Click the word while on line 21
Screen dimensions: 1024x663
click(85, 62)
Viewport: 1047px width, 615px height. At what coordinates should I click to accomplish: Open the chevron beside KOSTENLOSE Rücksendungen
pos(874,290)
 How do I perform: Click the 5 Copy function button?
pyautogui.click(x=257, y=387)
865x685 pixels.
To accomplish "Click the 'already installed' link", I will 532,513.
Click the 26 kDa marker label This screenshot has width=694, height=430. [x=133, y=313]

########

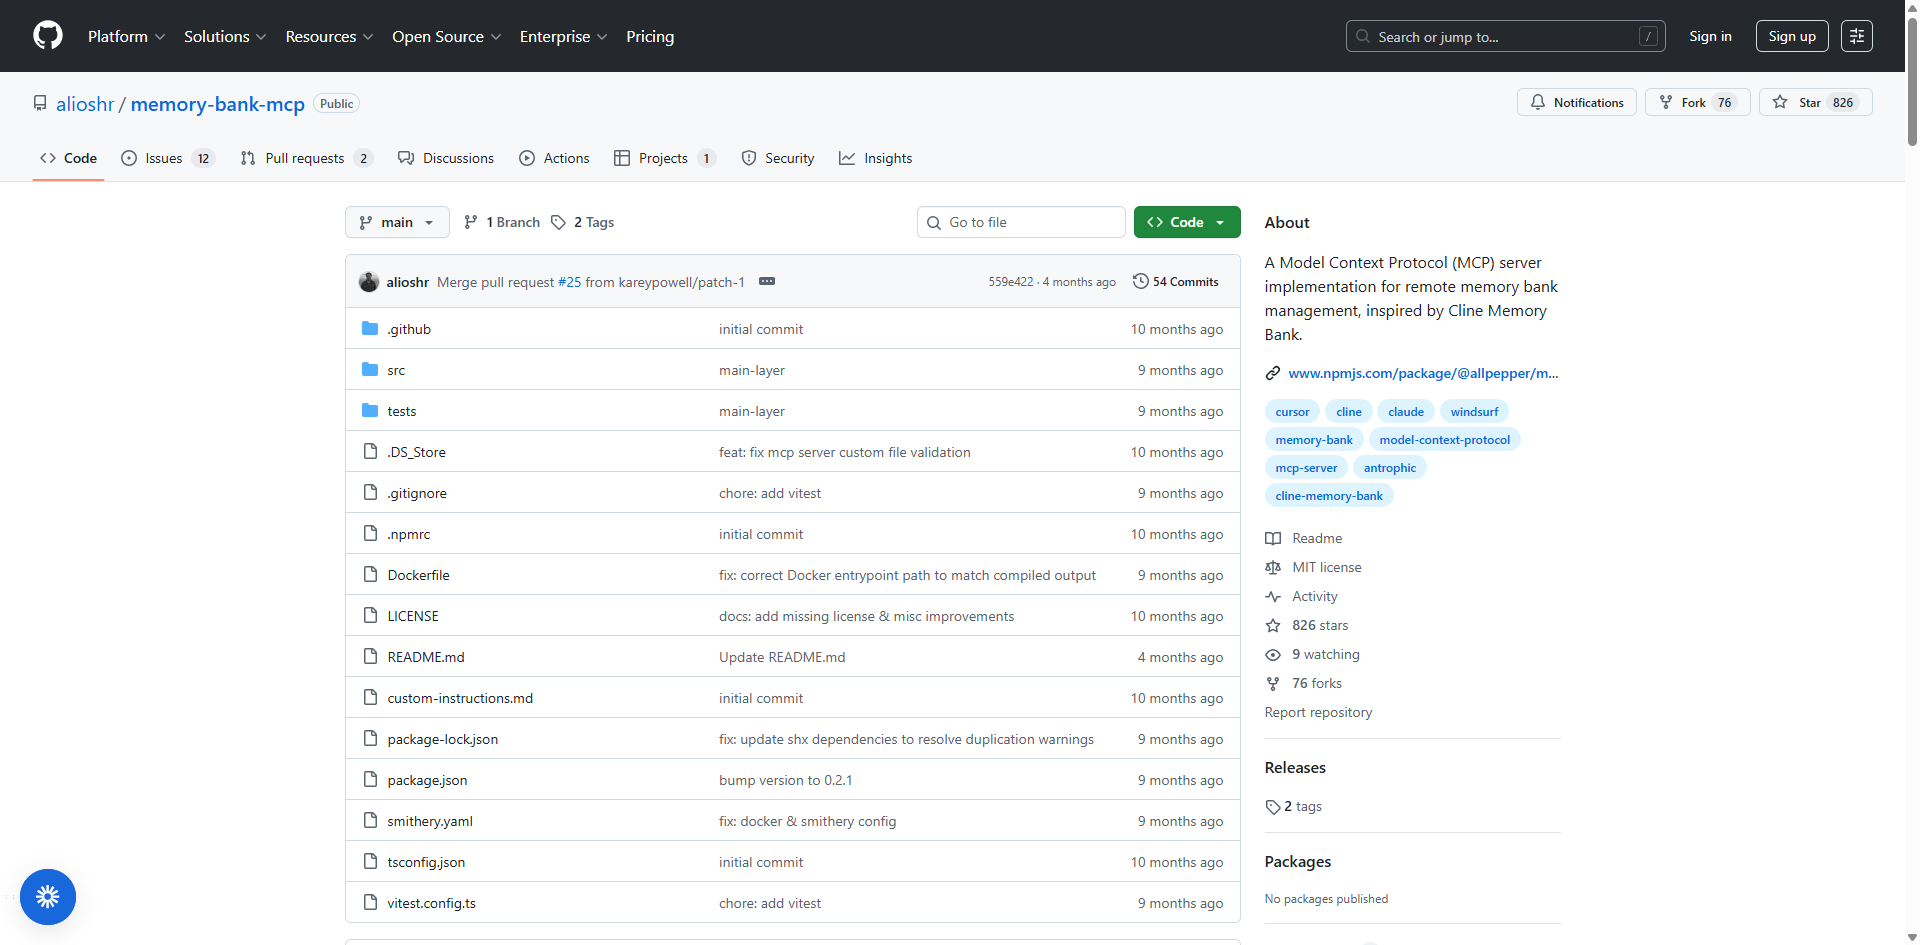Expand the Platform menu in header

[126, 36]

########

--- Assignment ---
For this exercise, please output exactly the lines above starting at the line with "Click the word while on line 21" and ending at the line with "Click the 26", ends included.

--- Written solution ---
Click the word while on line 21
Screen dimensions: 1024x663
click(85, 62)
Viewport: 1047px width, 615px height. At what coordinates should I click to accomplish: Open the chevron beside KOSTENLOSE Rücksendungen
pos(874,290)
 How do I perform: Click the 5 Copy function button?
pyautogui.click(x=257, y=387)
865x685 pixels.
To accomplish "Click the 'already installed' link", I will 532,513.
Click the 26 kDa marker label This screenshot has width=694, height=430. [x=133, y=313]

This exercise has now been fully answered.